Objective: Survival probability predictions in critically ill patients are mainly used to measure the efficacy of intensive care unit (ICU) treatment. The available models are functions induced from data on thousands of patients. Eventually, some of the variables used for these purposes are not part of the clinical routine, and may not be registered in some patients. In this paper, we propose a new method to build scoring functions able to make reliable predictions, though functions whose induction only requires records from a small set of patients described by a few variables.

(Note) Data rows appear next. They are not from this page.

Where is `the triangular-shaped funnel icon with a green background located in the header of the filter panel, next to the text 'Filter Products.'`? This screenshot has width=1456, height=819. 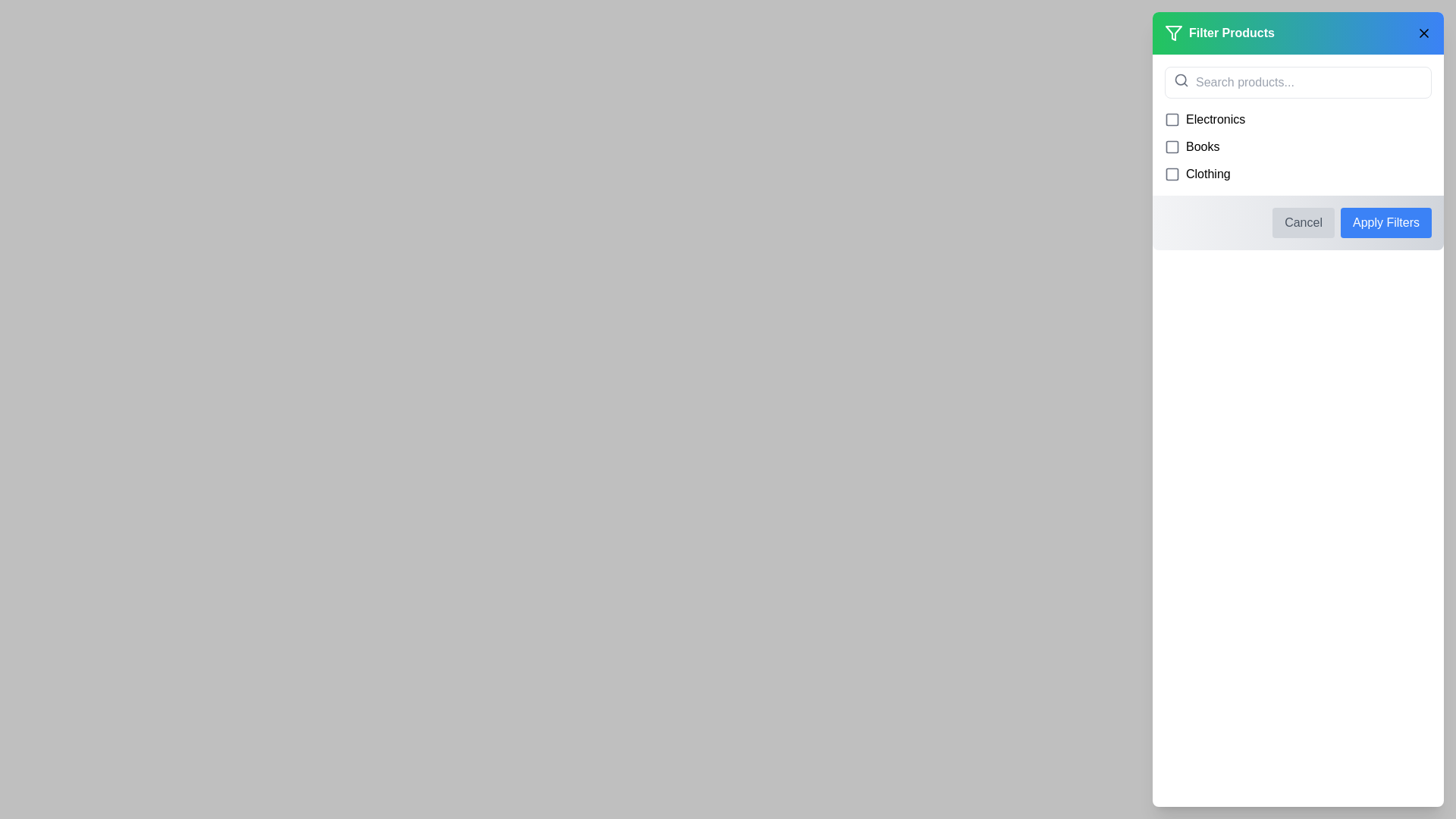
the triangular-shaped funnel icon with a green background located in the header of the filter panel, next to the text 'Filter Products.' is located at coordinates (1173, 33).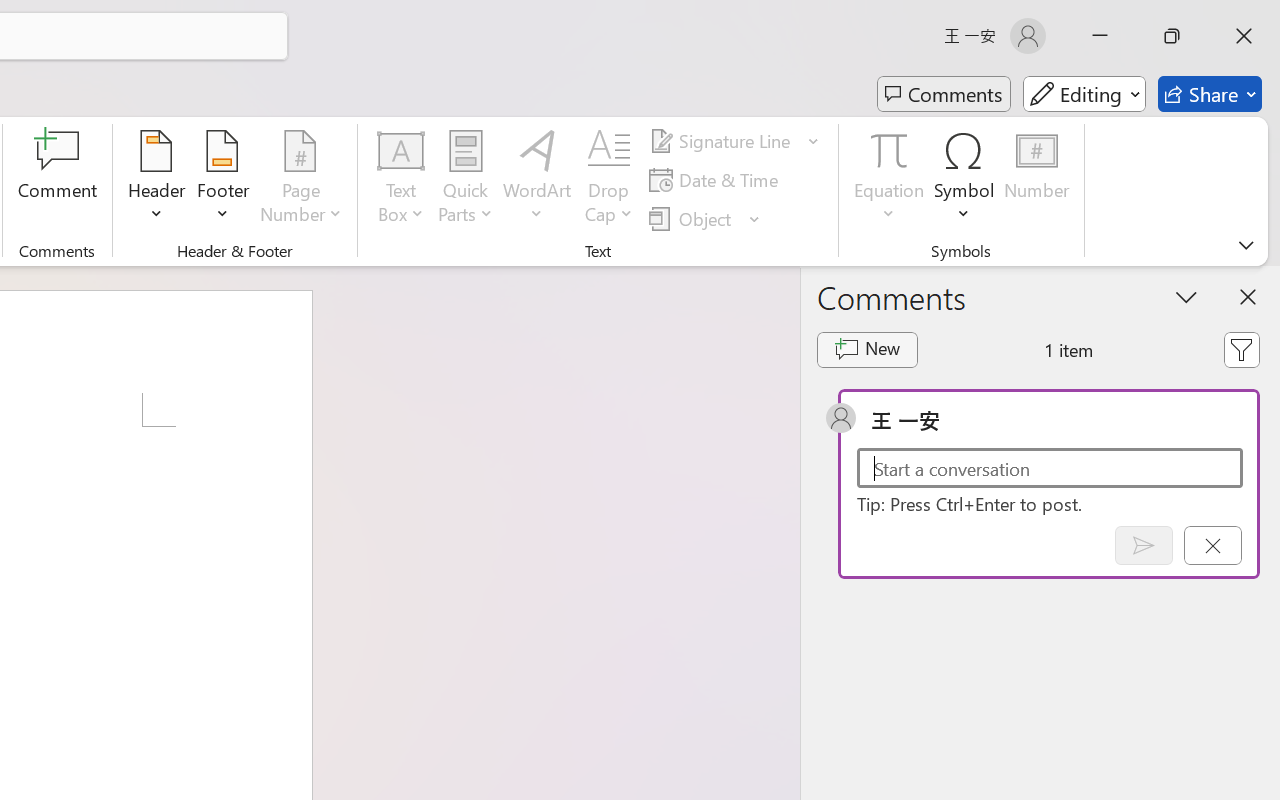  Describe the element at coordinates (464, 179) in the screenshot. I see `'Quick Parts'` at that location.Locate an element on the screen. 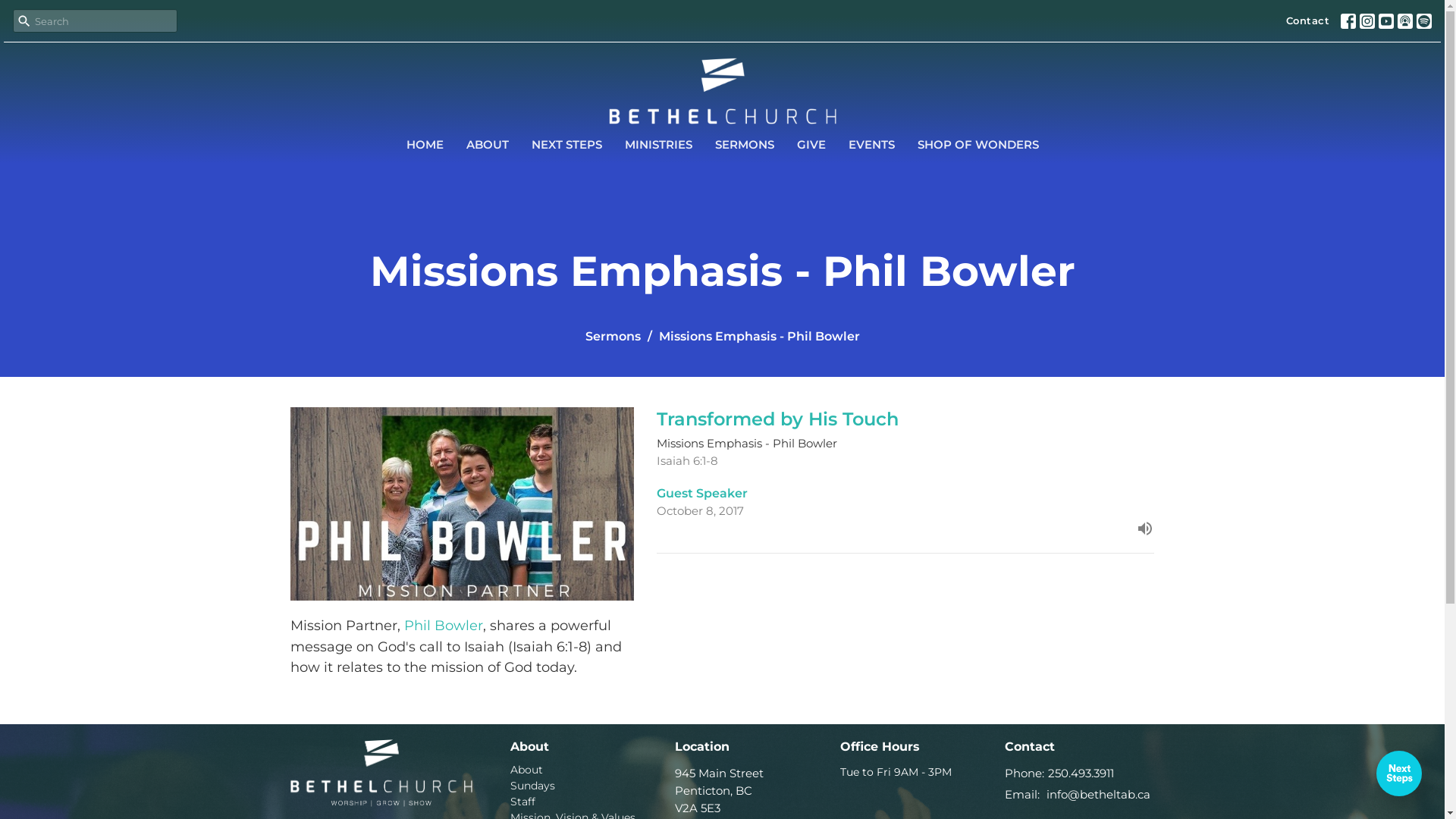 This screenshot has height=819, width=1456. '250.493.3911' is located at coordinates (1080, 773).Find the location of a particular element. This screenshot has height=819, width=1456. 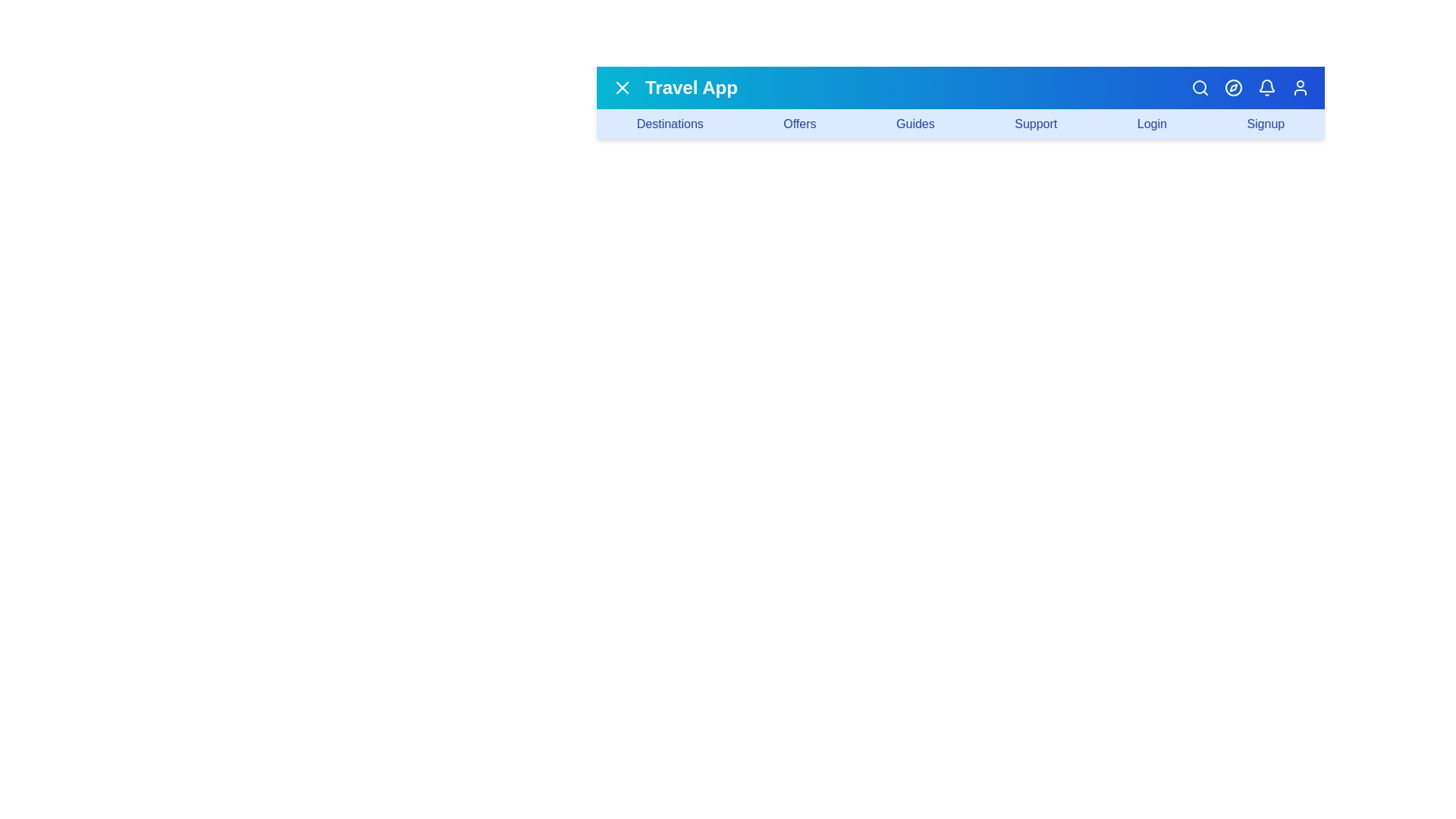

the menu item Signup to observe visual feedback is located at coordinates (1266, 124). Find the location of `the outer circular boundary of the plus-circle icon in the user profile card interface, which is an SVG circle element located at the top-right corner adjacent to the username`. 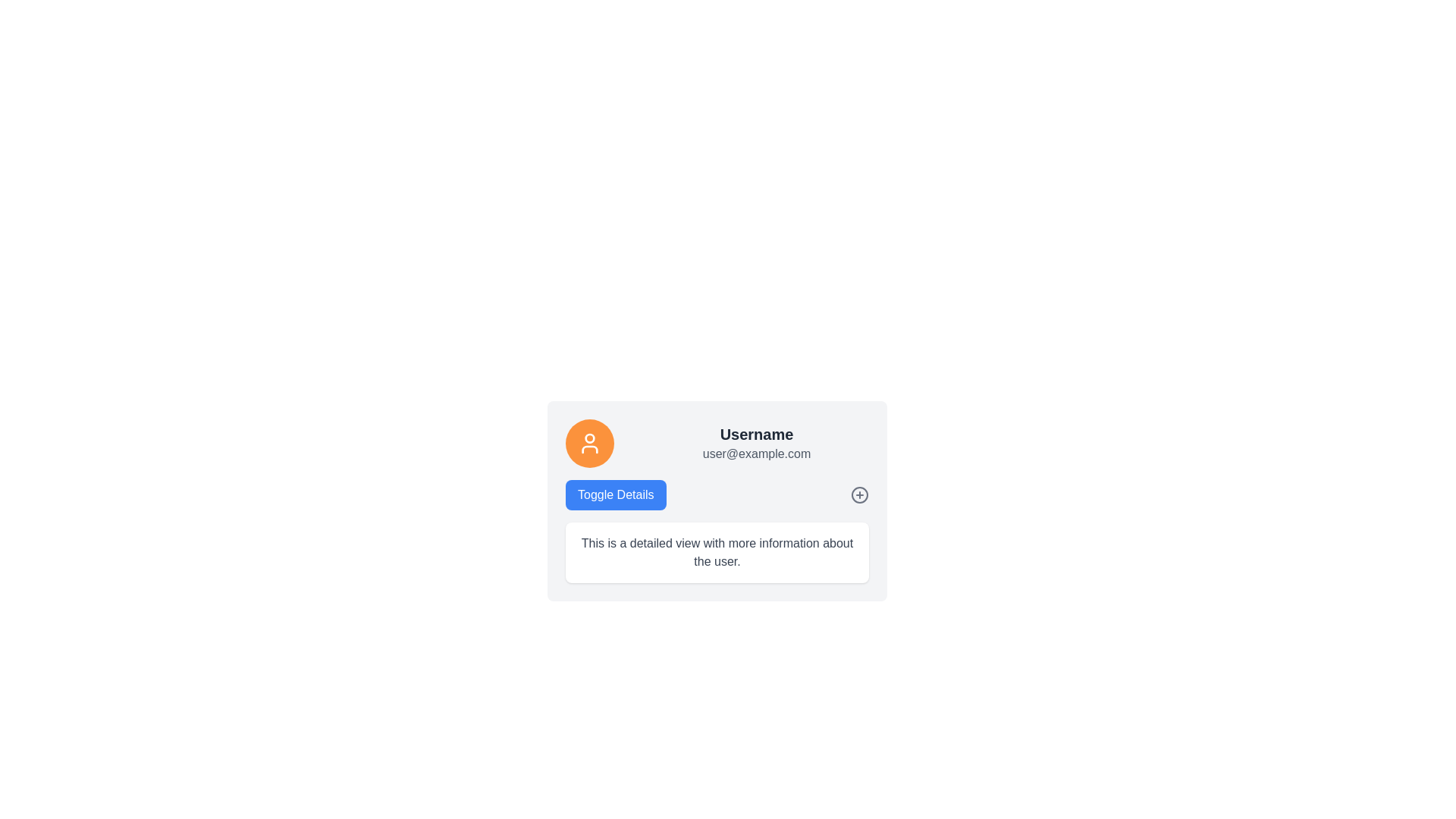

Methods: We present a learning method based on the use of support vector machines (SVM), and a detailed study of its prediction performance, in different contexts, of groups of variables defined according to the source of information: monitoring devices, laboratory findings, and demographic and diagnostic features.
Results: We employed a data set collected in general ICUs at 10 units of hospitals in Spain, 6 of which include coronary patients, while the other 4 do not treat coronary diseases. The total number of patients considered in our study was 2501, 19.83% of whom did not survive. Using these data, we report a comparison between the SVM method proposed here with other approaches based on logistic regression (LR), including a second-level recalibration of release III of the acute physiology and chronic health evaluation (APACHE, a scoring system commonly used in ICUs) induced from the available data. The SVM method significantly outperforms them all from a statistical point of view. Comparison with the commercial version of APACHE III shows that the SVM scores are slightly better when working with data sets of more than 500 patients.
Conclusions: From a practical point of view, the implications of the research reported here may be helpful to address the construction of cheap and reliable prediction systems in accordance with the peculiarities of ICUs and kinds of patients.